Der Ethikrat: Status-Scham

Darf man sich wegen der Rumpeligkeit der Wohnung schämen, wenn einen erfolgreichere Menschen besuchen? Der Ethikrat findet schon die Frage abwegig.

Ein Zettel auf dem steht: "Suche nach einer Wohnung"

Die Wohnungssuche endet sobald klar wird, dass wir ohnehin keine höhere Miete zahlen können Foto: Paul Zinken/dpa

Vor ein paar Wochen habe ich wieder begonnen, nach einer Wohnung zu suchen. Die Suche verläuft in Wellen, die kommen, wenn ich mich an die Beschwerden der Nachbarn über die Lautstärke der Kinder oder meiner Trompete erinnere. Sie gehen, wenn zu offensichtlich ist, dass wir keine höhere Miete zahlen können. An einem Abend, als ich durchs Treppenhaus geschlichen war in der Hoffnung, niemandem zu begegnen, fand ich den Ethikrat am Küchentisch vor.

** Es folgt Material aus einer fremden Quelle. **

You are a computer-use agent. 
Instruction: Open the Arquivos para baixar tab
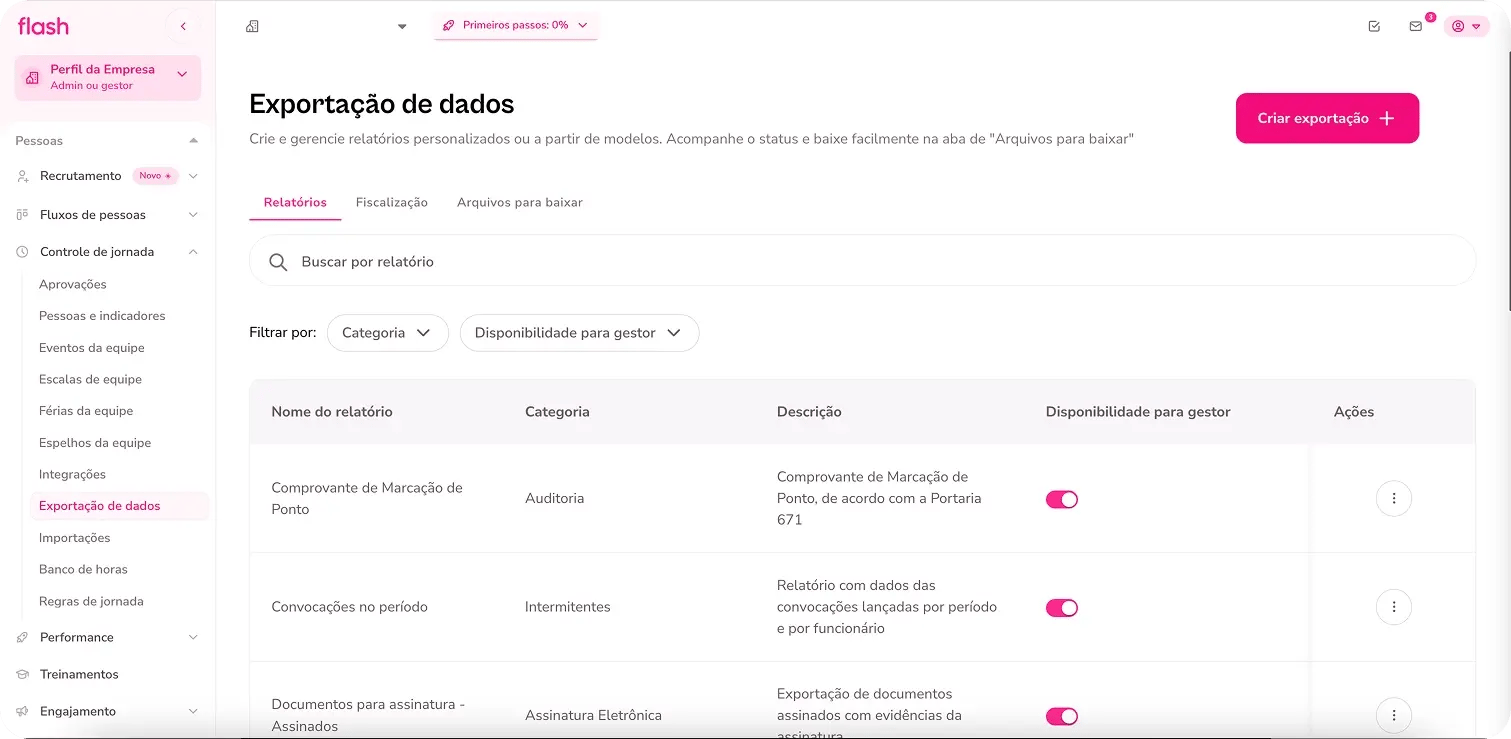click(519, 202)
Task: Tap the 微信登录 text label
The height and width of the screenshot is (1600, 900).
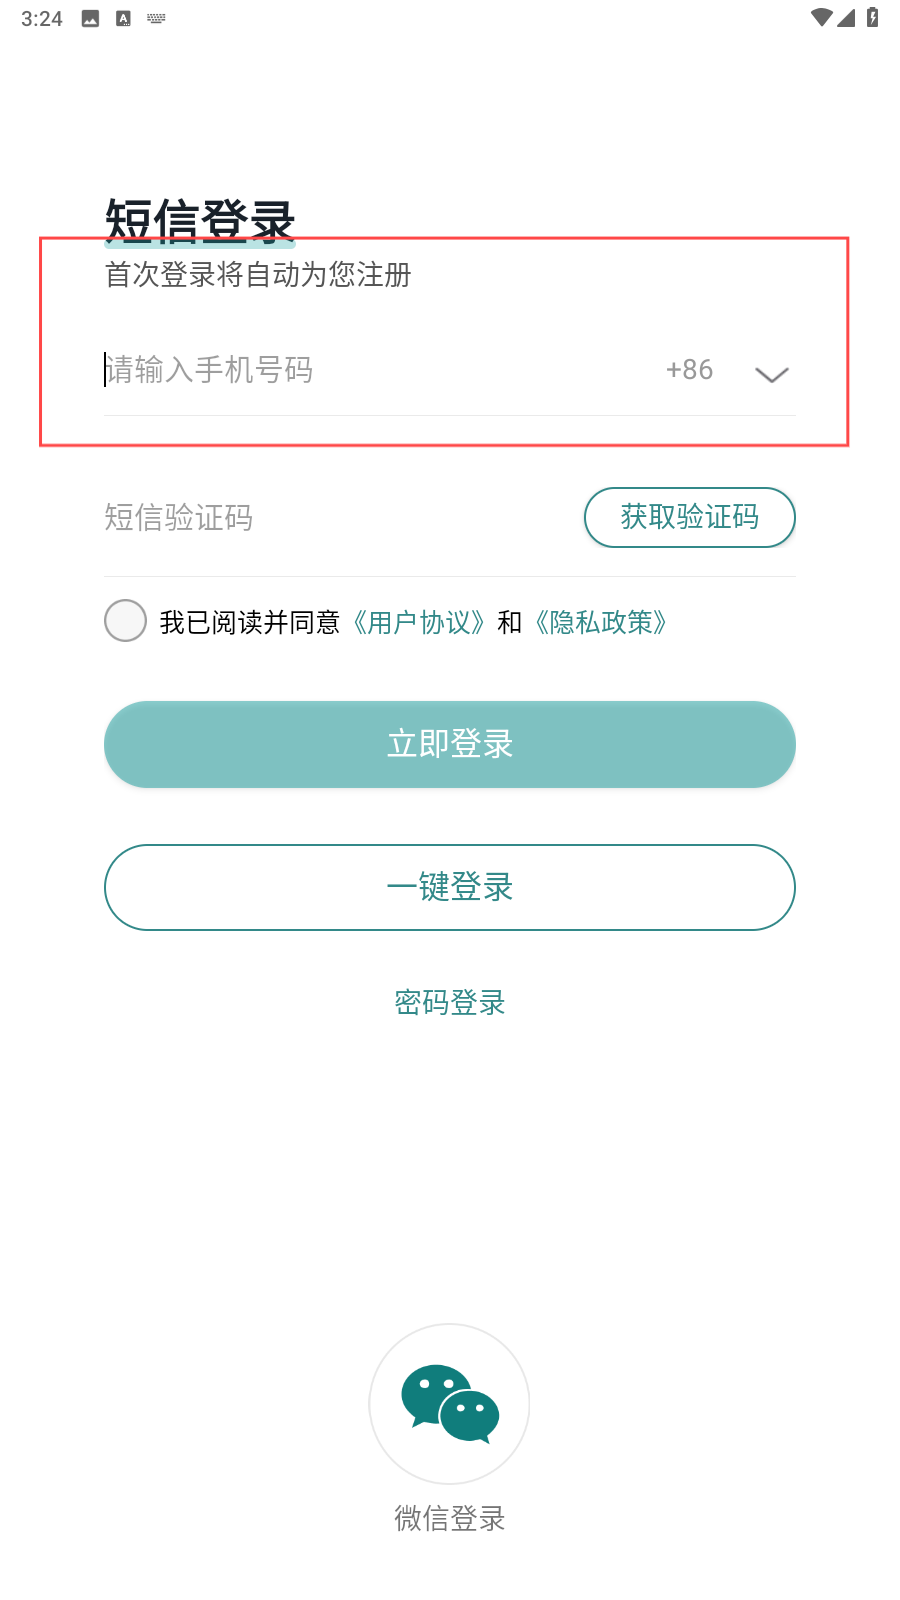Action: [x=450, y=1518]
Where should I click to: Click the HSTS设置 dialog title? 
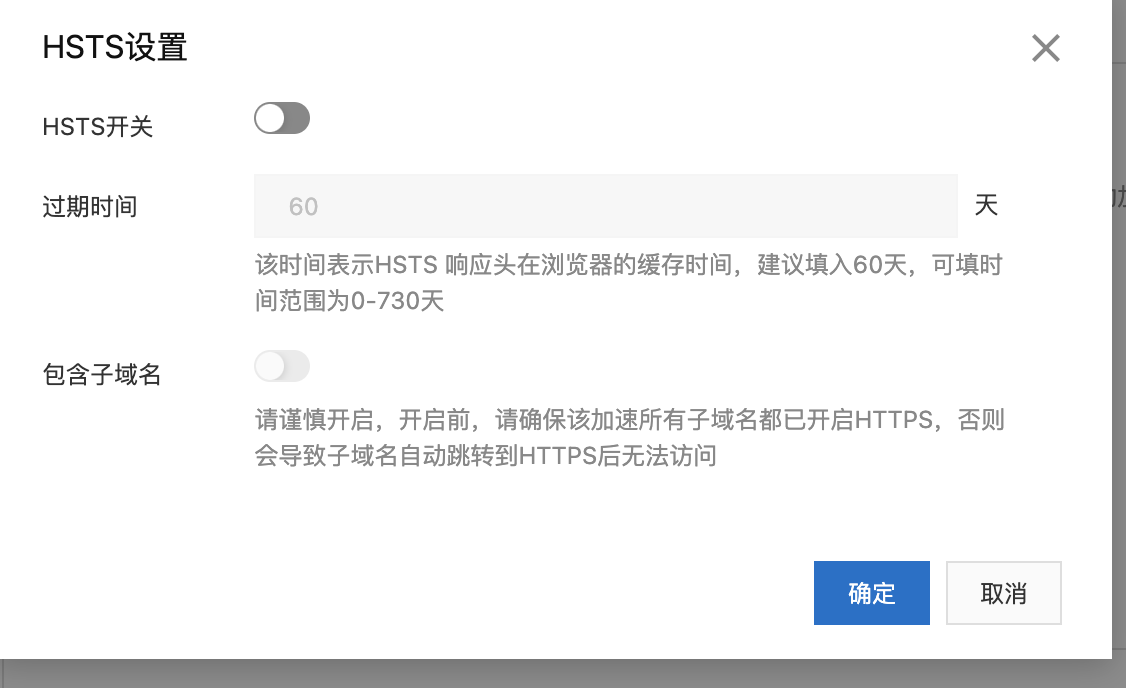point(115,47)
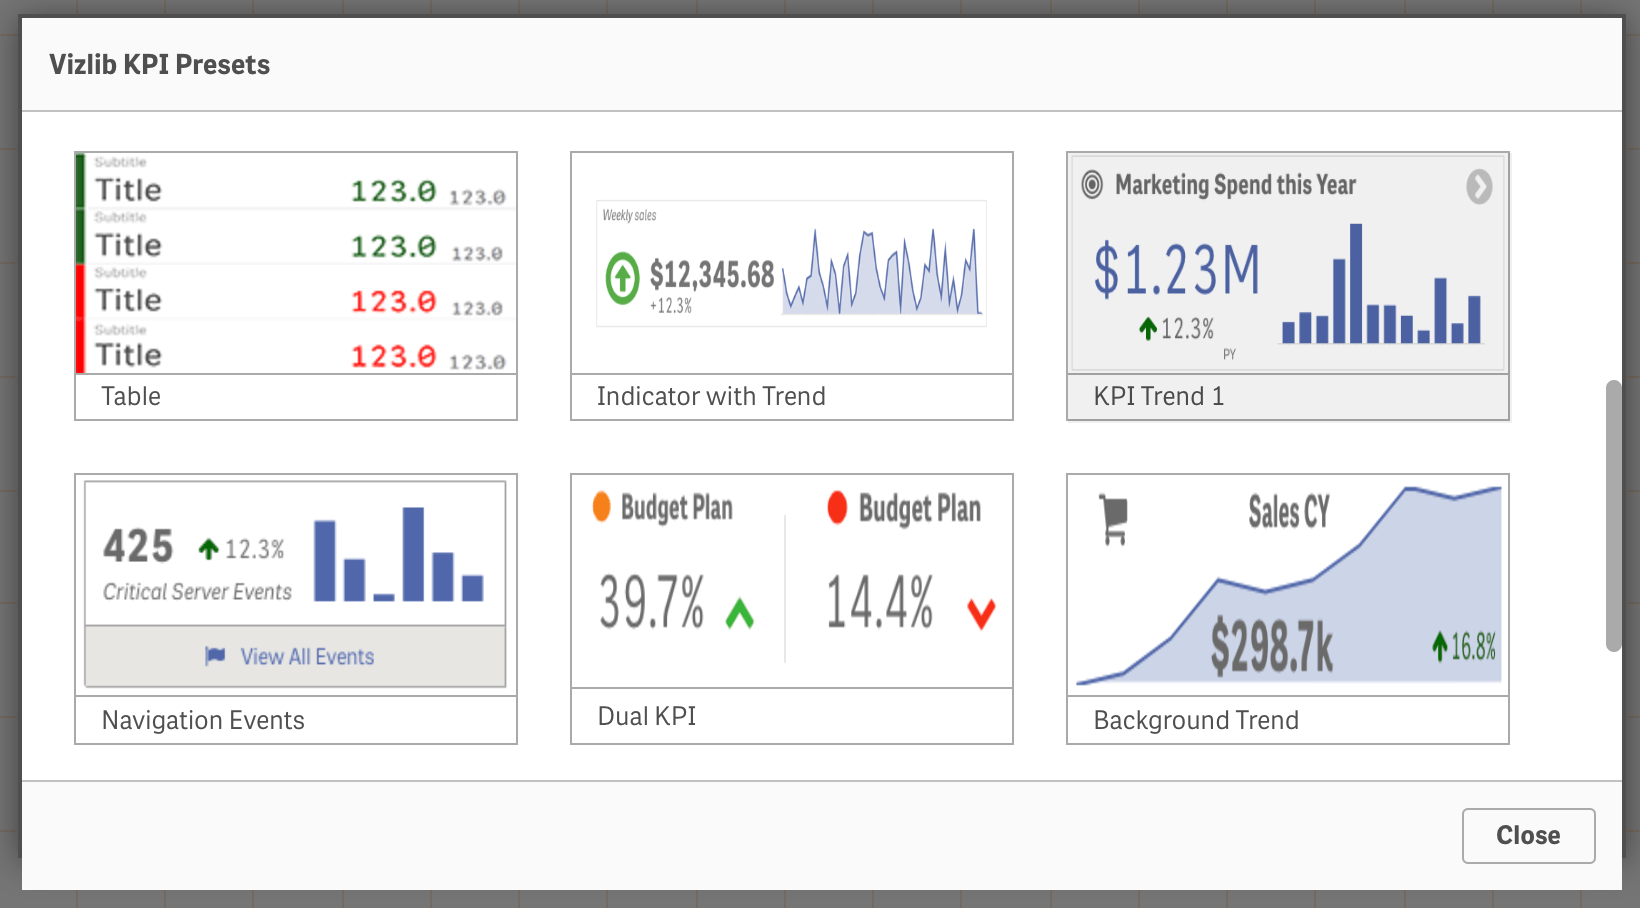Screen dimensions: 1640x908
Task: Select the Navigation Events preset label
Action: (x=203, y=720)
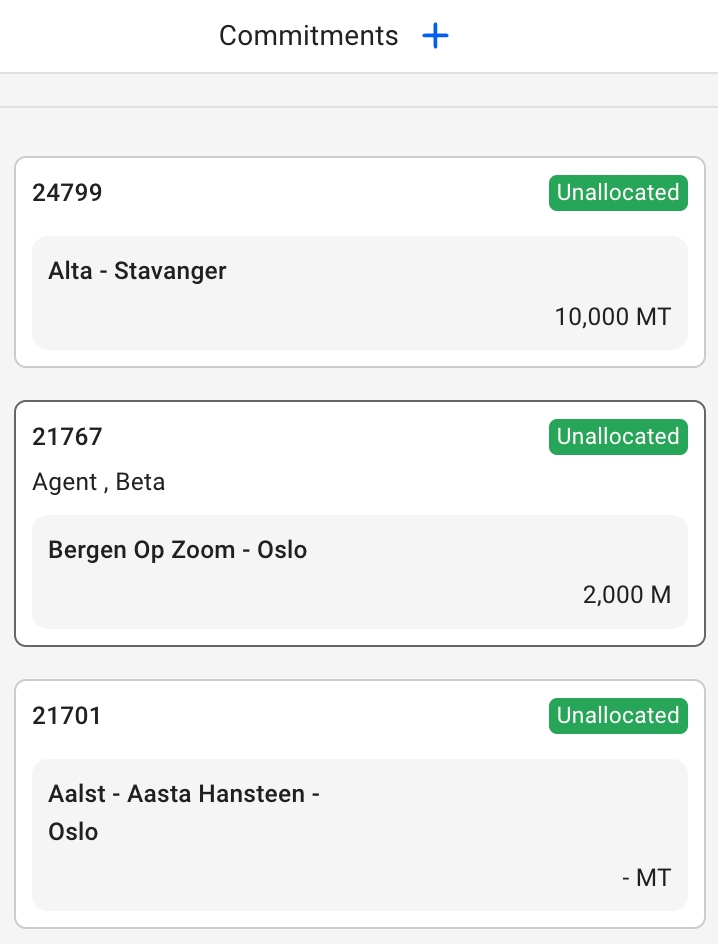718x944 pixels.
Task: Click the 10,000 MT quantity
Action: tap(612, 318)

Der Rat besucht mich seit ein paar Wochen unaufgefordert, um mir in meinem ethischen Alltag auf die Sprünge zu helfen. Er besteht aus drei alten Männern von geringer Größe, die auch diesmal Anzug trugen, und es war mir unangenehm, dass es schlecht aus der Spülmaschine roch und allzu lange niemand den Boden gefegt hatte. „Guten Abend“, sagte ich. „Kann ich Ihnen etwas anbieten?“ „Nein danke“, sagte der Ethikrat und zum ersten Mal, seit ich ihn kannte, sprachen alle seine Mitglieder zugleich.

„Warum haben Sie sich geschämt, als der Besuch, der in großzügigeren Verhältnissen lebt, vergeblich nach einem Wohnzimmer bei Ihnen suchte?“, fragte das älteste Mitglied, das der Ratssprecher zu sein scheint, unvermittelt. „Warum wohl“, sagte ich mürrisch. „Weil ich es zu nichts gebracht habe.“ „Und wie verhielt es sich beim Besuch der Kaufinteressenten?“, fragte der Sprecher weiter.

Es hatte sich so verhalten, dass Männer in teuren Wollmänteln durch das Haus gegangen waren und sich auch unsere Wohnung besahen. Ich saß mit den Kindern auf dem Küchenboden und versuchte, durch die Schönheit meiner Sprache die Schäbigkeit des Drumherums zu umnebeln.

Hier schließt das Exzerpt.